2 Overview

The TA101 security device interfaces with a host MCU to provide a hardened Root-of-Trust (RoT) with symmetric and asymmetric computation ability to facilitate multiple security-related capabilities within an automotive system. The algorithm summary tables referenced below highlight the individual cryptographic algorithms’ support within the device. These algorithms allow the following functional capabilities within the product:

  • Secure boot support: Validation of the host code image and host code signature validation. Support for both 128-bit and 256-bit security strength functions.
  • X.509 certificate storage, parsing and validation, supporting both ECC and RSA
  • Monotonic counters protected against tearing
  • Elliptic curves support: ECC
    • P-224 – Elliptic Curve Digital Signature Algorithm (ECDSA) sign, verify, KeyGen, Elliptic Curve Diffie–Hellman (ECDH) and Elliptic-Curve Burmester-Desmedt (ECBD)
    • P-256 – ECDSA sign, verify, KeyGen and ECDH
    • P-384 – ECDSA sign, verify, KeyGen and ECDH
    • P-521 – ECDSA sign, verify, KeyGen and ECDH
    • Ed25519 – EdDSA sign, verify and KeyGen
    • X25519 – KeyGen and ECDH
    • Secp256k1 (Bitcoin/Blockchain) – ECDSA sign, verify and KeyGen
    • 256-bit Brainpool – ECDSA sign, verify, KeyGen and ECDH
  • RSA Support:
    • 1024-bit, 2048-bit, 3072-bit, 4096-bit RSA-OAEP encrypt/decrypt
    • 2048-bit, 3072-bit, 4096-bit RSA signature generation and verification
    • 2048-bit, 3072-bit, 4096-bit RSA key generation and key derivation
  • ECDH key management capability with integrated KDF in Counter mode using HMAC-SHA256, HMAC-SHA384 or HMAC-SHA512
  • Multiple Key Derivation Functions (KDF) are supported
    • Includes PRF, HKDF, SP800-108 KDF and SHA-256 one-step KDF
    • TLS V1.2 – Full-session establishment support including PRF KDF in conjunction with host SW
    • TLS V1.3 – Full-session establishment support including HKDF in conjunction with host SW
    • Cryptographic support for HDCP V2.2 including two specific AES options for key management
  • Symmetric Cryptography and Algorithm Support
    • AES Key Generation (16 or 32 byte keys)
    • AES-ECB encryption/decryption (128-bit, 256-bit).
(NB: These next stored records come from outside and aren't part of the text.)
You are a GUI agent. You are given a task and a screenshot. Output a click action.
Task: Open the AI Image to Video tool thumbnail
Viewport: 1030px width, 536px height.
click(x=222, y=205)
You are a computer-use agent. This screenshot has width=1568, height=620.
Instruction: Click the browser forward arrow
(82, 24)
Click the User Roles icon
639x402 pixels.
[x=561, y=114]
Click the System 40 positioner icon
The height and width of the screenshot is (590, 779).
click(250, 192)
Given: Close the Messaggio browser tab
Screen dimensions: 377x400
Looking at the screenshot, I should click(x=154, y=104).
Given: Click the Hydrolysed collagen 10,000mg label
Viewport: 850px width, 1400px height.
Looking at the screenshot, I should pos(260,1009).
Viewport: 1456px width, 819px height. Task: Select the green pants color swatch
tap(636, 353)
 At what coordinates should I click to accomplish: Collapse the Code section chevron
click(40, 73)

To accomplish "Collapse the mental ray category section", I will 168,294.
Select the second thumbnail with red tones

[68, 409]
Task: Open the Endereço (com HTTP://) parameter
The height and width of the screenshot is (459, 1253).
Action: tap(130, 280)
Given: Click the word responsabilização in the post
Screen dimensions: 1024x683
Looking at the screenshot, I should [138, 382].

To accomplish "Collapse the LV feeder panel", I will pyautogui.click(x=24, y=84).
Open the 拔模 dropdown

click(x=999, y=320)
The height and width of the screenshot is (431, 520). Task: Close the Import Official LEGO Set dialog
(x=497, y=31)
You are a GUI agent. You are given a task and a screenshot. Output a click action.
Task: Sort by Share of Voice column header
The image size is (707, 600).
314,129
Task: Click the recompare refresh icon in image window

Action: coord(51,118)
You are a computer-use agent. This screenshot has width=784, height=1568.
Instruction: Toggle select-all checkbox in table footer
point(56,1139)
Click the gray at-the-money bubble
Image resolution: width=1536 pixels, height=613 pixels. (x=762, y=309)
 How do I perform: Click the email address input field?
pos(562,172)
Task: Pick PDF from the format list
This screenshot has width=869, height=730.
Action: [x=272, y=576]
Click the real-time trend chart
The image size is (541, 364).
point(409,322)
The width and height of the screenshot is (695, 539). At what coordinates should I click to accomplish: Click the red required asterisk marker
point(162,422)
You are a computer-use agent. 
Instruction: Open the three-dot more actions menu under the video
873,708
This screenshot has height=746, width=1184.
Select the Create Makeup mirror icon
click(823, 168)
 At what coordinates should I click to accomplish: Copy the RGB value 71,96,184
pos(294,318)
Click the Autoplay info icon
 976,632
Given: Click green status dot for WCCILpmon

Support for external API software implementation with host MCU of alternate ciphers CBC, CCM, Counter mode and others
    • AES-CMAC (128-bit, 256-bit) calculation and validation
    • Authenticated Encryption with Associated Data (AEAD) using AES-GCM (128-bit or 256-bit supporting single and split modes)
    • SHA-256, SHA-384, SHA-512 and HMAC-SHA256, HMAC-SHA384 and HMAC-SHA512 digest calculation
  • NIST SP800-90 Random Number Generator (RNG) – 256-bit security strength
  • Approximately 6k to 11k bytes of available user memory (varies with the number of stored keys)
  • I/O buffer with a maximum size of 1024 bytes
  • Advanced Crypto Engine (ACE) for Execution of All Cryptography Commands
  • Fast Crypto Engine (FCE) – High-speed hardware cryptographic functions
    • AES-CMAC (128-bit) calculation and validation at SPI bus speed (up to 16 MHz)
    • SHA-256, HMAC-SHA256 at SPI bus speed (up to 16 MHz)
  • Multiple I/O options for security commands include:
    • 1 MHz Standard I2C interface
    • 16 MHz SPI protocol, I/O type 0 and 3

The TA101 will be certified to the FIPS 140-3 certification scheme.

The TA101 was developed to achieve a vulnerability assessment rating of JIL High for the protection level of the private/secret keys in accordance with the vulnerability analysis scoring procedure defined in the specification: JIL-Application-of-Attack-Potential-to-Smartcards-and-Similar-Devices_v3-1.